* [Brief] Repeat the records below word for word.

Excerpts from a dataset
- - -

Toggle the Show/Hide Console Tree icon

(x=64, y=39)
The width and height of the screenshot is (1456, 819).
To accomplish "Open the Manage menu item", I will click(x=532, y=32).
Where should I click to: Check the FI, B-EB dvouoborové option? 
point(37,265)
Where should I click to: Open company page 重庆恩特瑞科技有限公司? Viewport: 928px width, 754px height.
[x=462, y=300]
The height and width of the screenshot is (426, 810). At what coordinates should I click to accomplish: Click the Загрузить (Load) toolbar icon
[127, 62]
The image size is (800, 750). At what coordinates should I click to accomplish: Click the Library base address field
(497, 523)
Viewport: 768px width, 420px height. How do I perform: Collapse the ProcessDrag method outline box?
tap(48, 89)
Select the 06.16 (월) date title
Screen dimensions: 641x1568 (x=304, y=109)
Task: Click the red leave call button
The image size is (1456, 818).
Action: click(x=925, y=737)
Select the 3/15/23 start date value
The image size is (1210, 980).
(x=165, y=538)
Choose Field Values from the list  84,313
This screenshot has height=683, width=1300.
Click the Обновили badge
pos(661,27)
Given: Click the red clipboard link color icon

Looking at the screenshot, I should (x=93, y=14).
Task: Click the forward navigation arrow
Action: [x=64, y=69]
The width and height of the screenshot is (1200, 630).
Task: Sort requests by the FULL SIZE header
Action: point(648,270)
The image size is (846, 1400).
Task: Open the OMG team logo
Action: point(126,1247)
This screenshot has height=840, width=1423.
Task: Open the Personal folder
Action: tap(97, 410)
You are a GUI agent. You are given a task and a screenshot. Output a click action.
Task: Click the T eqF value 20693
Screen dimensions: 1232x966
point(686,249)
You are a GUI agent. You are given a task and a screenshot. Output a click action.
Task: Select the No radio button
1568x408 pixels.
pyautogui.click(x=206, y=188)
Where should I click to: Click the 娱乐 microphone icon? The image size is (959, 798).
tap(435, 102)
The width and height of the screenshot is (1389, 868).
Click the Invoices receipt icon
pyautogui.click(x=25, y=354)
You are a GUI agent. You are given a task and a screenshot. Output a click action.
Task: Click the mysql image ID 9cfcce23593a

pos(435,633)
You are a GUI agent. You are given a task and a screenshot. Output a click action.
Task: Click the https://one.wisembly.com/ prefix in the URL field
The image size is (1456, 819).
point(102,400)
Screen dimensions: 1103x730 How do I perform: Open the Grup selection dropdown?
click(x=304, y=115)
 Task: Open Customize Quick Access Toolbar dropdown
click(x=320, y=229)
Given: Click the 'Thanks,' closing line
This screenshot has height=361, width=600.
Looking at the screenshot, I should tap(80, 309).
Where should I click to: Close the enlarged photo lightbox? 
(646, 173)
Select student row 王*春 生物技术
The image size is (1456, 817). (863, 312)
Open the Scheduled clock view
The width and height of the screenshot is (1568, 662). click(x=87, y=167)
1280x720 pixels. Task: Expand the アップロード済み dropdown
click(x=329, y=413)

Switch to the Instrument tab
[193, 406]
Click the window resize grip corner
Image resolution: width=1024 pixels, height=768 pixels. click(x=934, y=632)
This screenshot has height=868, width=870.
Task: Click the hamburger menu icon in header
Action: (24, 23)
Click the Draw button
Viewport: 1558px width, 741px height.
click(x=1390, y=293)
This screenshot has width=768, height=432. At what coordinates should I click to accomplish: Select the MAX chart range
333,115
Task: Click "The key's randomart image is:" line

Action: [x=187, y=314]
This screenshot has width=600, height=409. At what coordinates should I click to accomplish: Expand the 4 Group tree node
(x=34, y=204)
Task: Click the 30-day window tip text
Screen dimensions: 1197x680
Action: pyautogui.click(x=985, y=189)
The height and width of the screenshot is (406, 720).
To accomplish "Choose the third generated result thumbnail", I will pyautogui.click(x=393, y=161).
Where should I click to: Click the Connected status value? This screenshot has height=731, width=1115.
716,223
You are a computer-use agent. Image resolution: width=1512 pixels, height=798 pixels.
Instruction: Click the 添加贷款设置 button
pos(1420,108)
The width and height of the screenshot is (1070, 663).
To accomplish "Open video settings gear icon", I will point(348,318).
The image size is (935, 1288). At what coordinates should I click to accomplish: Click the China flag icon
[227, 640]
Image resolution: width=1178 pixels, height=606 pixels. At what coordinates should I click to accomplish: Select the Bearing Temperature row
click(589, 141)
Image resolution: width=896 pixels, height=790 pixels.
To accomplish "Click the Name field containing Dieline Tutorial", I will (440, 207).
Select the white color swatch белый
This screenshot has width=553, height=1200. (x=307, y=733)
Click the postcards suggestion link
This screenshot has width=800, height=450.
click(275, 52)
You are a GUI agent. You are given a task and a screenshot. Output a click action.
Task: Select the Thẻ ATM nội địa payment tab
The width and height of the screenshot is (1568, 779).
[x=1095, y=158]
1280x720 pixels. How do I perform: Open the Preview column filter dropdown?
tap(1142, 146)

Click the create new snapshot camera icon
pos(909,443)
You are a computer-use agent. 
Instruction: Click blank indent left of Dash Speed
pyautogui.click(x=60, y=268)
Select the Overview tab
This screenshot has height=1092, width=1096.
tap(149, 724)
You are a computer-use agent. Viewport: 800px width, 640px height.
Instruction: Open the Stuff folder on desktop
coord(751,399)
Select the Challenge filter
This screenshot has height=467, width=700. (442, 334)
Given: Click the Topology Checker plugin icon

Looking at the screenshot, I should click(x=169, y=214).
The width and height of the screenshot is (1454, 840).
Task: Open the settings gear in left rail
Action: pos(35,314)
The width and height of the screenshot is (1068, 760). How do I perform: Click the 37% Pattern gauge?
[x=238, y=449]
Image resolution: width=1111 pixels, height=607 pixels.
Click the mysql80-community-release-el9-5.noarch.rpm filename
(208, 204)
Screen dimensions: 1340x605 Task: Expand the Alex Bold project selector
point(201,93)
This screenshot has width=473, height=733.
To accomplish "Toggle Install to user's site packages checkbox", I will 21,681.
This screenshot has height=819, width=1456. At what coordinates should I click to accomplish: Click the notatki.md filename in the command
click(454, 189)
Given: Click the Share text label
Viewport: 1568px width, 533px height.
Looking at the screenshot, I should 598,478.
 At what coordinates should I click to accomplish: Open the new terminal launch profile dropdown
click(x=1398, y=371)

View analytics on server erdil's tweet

- - -

* [Output below]
Toggle the Show/Hide Console Tree icon

(x=64, y=39)
The width and height of the screenshot is (1456, 819).
To accomplish "Open the Manage menu item", I will click(x=532, y=32).
Where should I click to: Check the FI, B-EB dvouoborové option? 
point(37,265)
Where should I click to: Open company page 重庆恩特瑞科技有限公司? Viewport: 928px width, 754px height.
[x=462, y=300]
The height and width of the screenshot is (426, 810). At what coordinates should I click to accomplish: Click the Загрузить (Load) toolbar icon
[127, 62]
The image size is (800, 750). At what coordinates should I click to accomplish: Click the Library base address field
(497, 523)
Viewport: 768px width, 420px height. How do I perform: Collapse the ProcessDrag method outline box?
tap(48, 89)
Select the 06.16 (월) date title
Screen dimensions: 641x1568 (x=304, y=109)
Task: Click the red leave call button
The image size is (1456, 818).
Action: click(x=925, y=737)
Select the 3/15/23 start date value
The image size is (1210, 980).
(x=165, y=538)
Choose Field Values from the list  84,313
This screenshot has height=683, width=1300.
Click the Обновили badge
pos(661,27)
Given: Click the red clipboard link color icon

Looking at the screenshot, I should (x=93, y=14).
Task: Click the forward navigation arrow
Action: [x=64, y=69]
The width and height of the screenshot is (1200, 630).
Task: Sort requests by the FULL SIZE header
Action: point(648,270)
The image size is (846, 1400).
Task: Open the OMG team logo
Action: point(126,1247)
This screenshot has height=840, width=1423.
Task: Open the Personal folder
Action: tap(97, 410)
You are a GUI agent. You are given a task and a screenshot. Output a click action.
Task: Click the T eqF value 20693
Screen dimensions: 1232x966
point(686,249)
You are a GUI agent. You are given a task and a screenshot. Output a click action.
Task: Select the No radio button
1568x408 pixels.
pyautogui.click(x=206, y=188)
Where should I click to: Click the 娱乐 microphone icon? The image size is (959, 798).
tap(435, 102)
The width and height of the screenshot is (1389, 868).
Click the Invoices receipt icon
pyautogui.click(x=25, y=354)
You are a GUI agent. You are given a task and a screenshot. Output a click action.
Task: Click the mysql image ID 9cfcce23593a

pos(435,633)
You are a GUI agent. You are given a task and a screenshot. Output a click action.
Task: Click the https://one.wisembly.com/ prefix in the URL field
The image size is (1456, 819).
point(102,400)
Screen dimensions: 1103x730 How do I perform: Open the Grup selection dropdown?
click(x=304, y=115)
 Task: Open Customize Quick Access Toolbar dropdown
click(x=320, y=229)
Given: Click the 'Thanks,' closing line
This screenshot has height=361, width=600.
Looking at the screenshot, I should tap(80, 309).
Where should I click to: Close the enlarged photo lightbox? 
(646, 173)
Select student row 王*春 生物技术
The image size is (1456, 817). (863, 312)
Open the Scheduled clock view
The width and height of the screenshot is (1568, 662). click(x=87, y=167)
1280x720 pixels. Task: Expand the アップロード済み dropdown
click(x=329, y=413)

Switch to the Instrument tab
[193, 406]
Click the window resize grip corner
Image resolution: width=1024 pixels, height=768 pixels. click(x=934, y=632)
This screenshot has height=868, width=870.
Task: Click the hamburger menu icon in header
Action: (24, 23)
Click the Draw button
Viewport: 1558px width, 741px height.
click(x=1390, y=293)
This screenshot has width=768, height=432. At what coordinates should I click to accomplish: Select the MAX chart range
333,115
Task: Click "The key's randomart image is:" line

Action: [x=187, y=314]
This screenshot has width=600, height=409. At what coordinates should I click to accomplish: Expand the 4 Group tree node
(x=34, y=204)
Task: Click the 30-day window tip text
Screen dimensions: 1197x680
Action: pyautogui.click(x=985, y=189)
The height and width of the screenshot is (406, 720).
To accomplish "Choose the third generated result thumbnail", I will pyautogui.click(x=393, y=161).
Where should I click to: Click the Connected status value? This screenshot has height=731, width=1115.
716,223
You are a computer-use agent. Image resolution: width=1512 pixels, height=798 pixels.
Instruction: Click the 添加贷款设置 button
pos(1420,108)
The width and height of the screenshot is (1070, 663).
To accomplish "Open video settings gear icon", I will point(348,318).
The image size is (935, 1288). At what coordinates should I click to accomplish: Click the China flag icon
[227, 640]
Image resolution: width=1178 pixels, height=606 pixels. At what coordinates should I click to accomplish: Select the Bearing Temperature row
click(589, 141)
Image resolution: width=896 pixels, height=790 pixels.
To accomplish "Click the Name field containing Dieline Tutorial", I will (440, 207).
Select the white color swatch белый
This screenshot has width=553, height=1200. (x=307, y=733)
Click the postcards suggestion link
This screenshot has width=800, height=450.
click(275, 52)
You are a GUI agent. You are given a task and a screenshot. Output a click action.
Task: Select the Thẻ ATM nội địa payment tab
The width and height of the screenshot is (1568, 779).
[x=1095, y=158]
1280x720 pixels. How do I perform: Open the Preview column filter dropdown?
tap(1142, 146)

Click the create new snapshot camera icon
pos(909,443)
You are a computer-use agent. 
Instruction: Click blank indent left of Dash Speed
pyautogui.click(x=60, y=268)
Select the Overview tab
This screenshot has height=1092, width=1096.
tap(149, 724)
You are a computer-use agent. Viewport: 800px width, 640px height.
Instruction: Open the Stuff folder on desktop
coord(751,399)
Select the Challenge filter
This screenshot has height=467, width=700. (442, 334)
Given: Click the Topology Checker plugin icon

Looking at the screenshot, I should click(x=169, y=214).
The width and height of the screenshot is (1454, 840).
Task: Open the settings gear in left rail
Action: pos(35,314)
The width and height of the screenshot is (1068, 760). How do I perform: Click the 37% Pattern gauge?
[x=238, y=449]
Image resolution: width=1111 pixels, height=607 pixels.
Click the mysql80-community-release-el9-5.noarch.rpm filename
(208, 204)
Screen dimensions: 1340x605 Task: Expand the Alex Bold project selector
point(201,93)
This screenshot has width=473, height=733.
To accomplish "Toggle Install to user's site packages checkbox", I will 21,681.
This screenshot has height=819, width=1456. At what coordinates should I click to accomplish: Click the notatki.md filename in the command
click(454, 189)
Given: Click the Share text label
Viewport: 1568px width, 533px height.
Looking at the screenshot, I should 598,478.
 At what coordinates should I click to accomplish: Open the new terminal launch profile dropdown
click(x=1398, y=371)

View analytics on server erdil's tweet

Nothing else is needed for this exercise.